Basti pensare all’improvvida decisione di rinviare per un anno le gare per le concessioni balneari che per un’ampia fetta della maggioranza non s’hanno da fare né ora, né mai. Eppure, non è più il momento di entrare nel merito: l’Italia ha accettato, in cambio dei fondi e dei prestiti del Pnrr, di procedere ad alcune riforme di struttura necessarie, secondo l’Ue (ma non solo), a sbloccare i freni di un Paese che non cresce da decenni. Tra queste, oltre al nodo della giustizia, il principio della concorrenza che non riguarda ovviamente solo i balneari. Ma la questione delle spiagge (un fatturato globale di 7 miliardi, solo 100 milioni all’anno per l’erario), ha assunto un valore simbolico anche per Bruxelles: al di là delle chiacchiere, le resistenze a mettere a gara gli arenili, così come il rifiuto delle aste per il traporto pubblico locale, o, in altro ambito, le resistenze sul catasto, sono chiari segnali della volontà di non cambiare.
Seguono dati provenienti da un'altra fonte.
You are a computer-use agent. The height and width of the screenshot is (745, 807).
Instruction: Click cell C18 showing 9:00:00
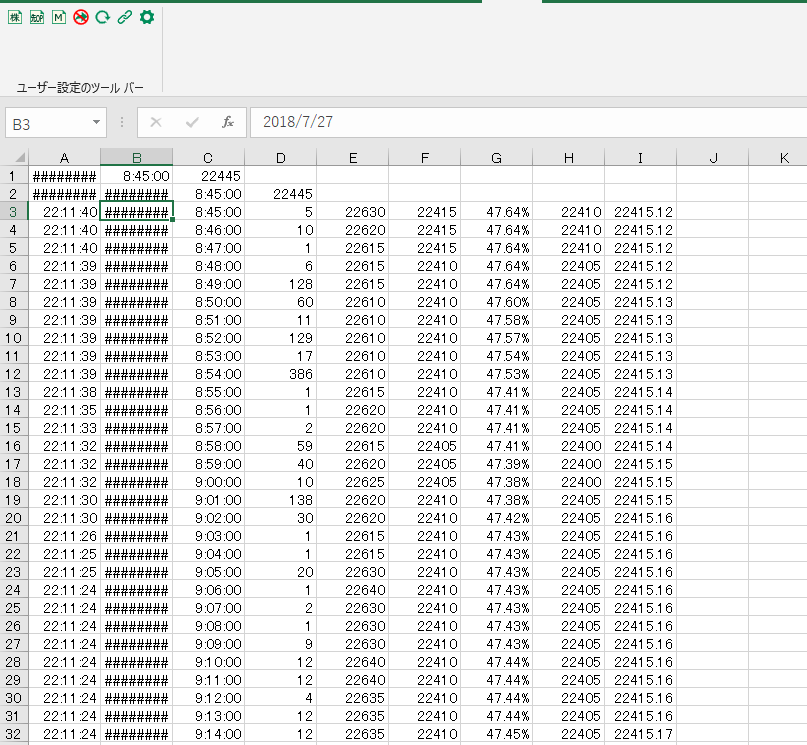click(209, 481)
Tutto questo rende molto difficile il compito del ministro dell’Economia Giorgetti che chiede ai partner comunitari maggior flessibilità nei tempi e nei contenuti dei Pnrr, revisionato e integrato, che dovrà essere presentato alla Commissione europea entro il 30 aprile. Dovrebbe essere l’occasione per rilanciare l’acciaio verde e l’idrogeno e mettere in moto la realizzazione dei rigassificatori al Sud, ma ancor di più per far decollare il “piano Mattei” con un forte coinvolgimento dell’Ue nei destini dell’altra sponda del Mediterraneo.
Vaste programme, per dirla con De Gaulle. Ma che richiede quattrini (che non abbiamo) e una grande credibilità che, ahimè, l’Italia non sempre ispira ai partner Ue che devono garantire i creditori. Non dimentichiamolo, prima di trasformare il legittimo dispetto in una nuova manifestazione di vittimismo. Del resto, a Parigi Zelensky ha ricevuto la Legione d’Onore nella stessa sera in cui Sanremo gli ha dedicato una cover, ma nulla più.